Top of Provided entries

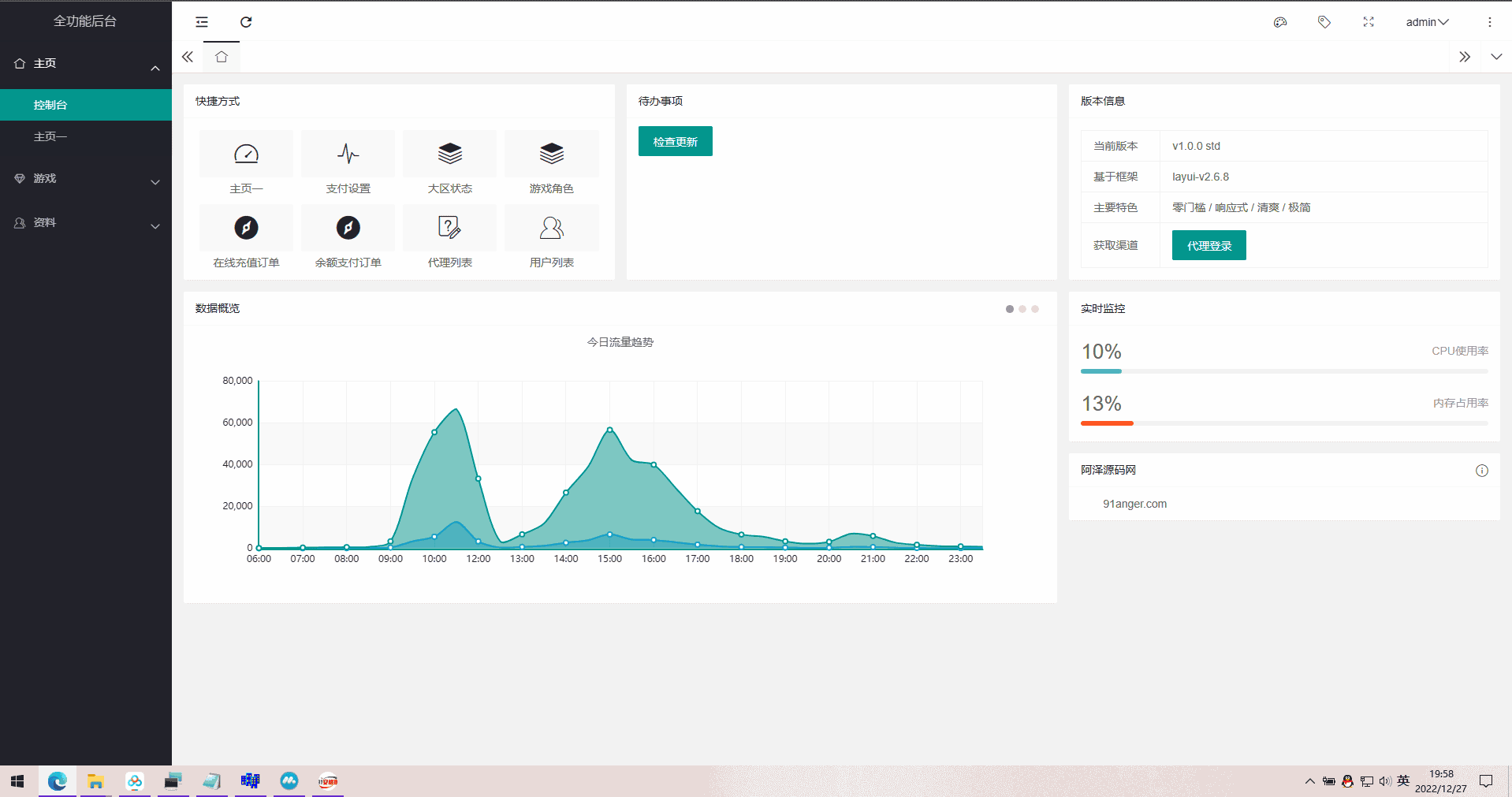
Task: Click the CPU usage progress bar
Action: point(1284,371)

Bottom of Provided entries
Top of Provided entries

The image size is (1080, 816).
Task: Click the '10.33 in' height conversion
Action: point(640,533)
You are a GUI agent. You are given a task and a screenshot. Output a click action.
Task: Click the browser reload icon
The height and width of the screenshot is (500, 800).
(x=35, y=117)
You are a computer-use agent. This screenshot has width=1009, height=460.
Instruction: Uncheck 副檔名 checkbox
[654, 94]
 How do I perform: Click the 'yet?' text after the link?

Bottom of Provided entries

**Exercise objective**
The required answer is the exact run of lines above starting at the line with "The height and" and ending at the line with "How do I perform: Click", with both ends present.

**Response to this exercise**
The height and width of the screenshot is (500, 800).
(x=35, y=117)
You are a computer-use agent. This screenshot has width=1009, height=460.
Instruction: Uncheck 副檔名 checkbox
[654, 94]
 How do I perform: Click the 'yet?' text after the link?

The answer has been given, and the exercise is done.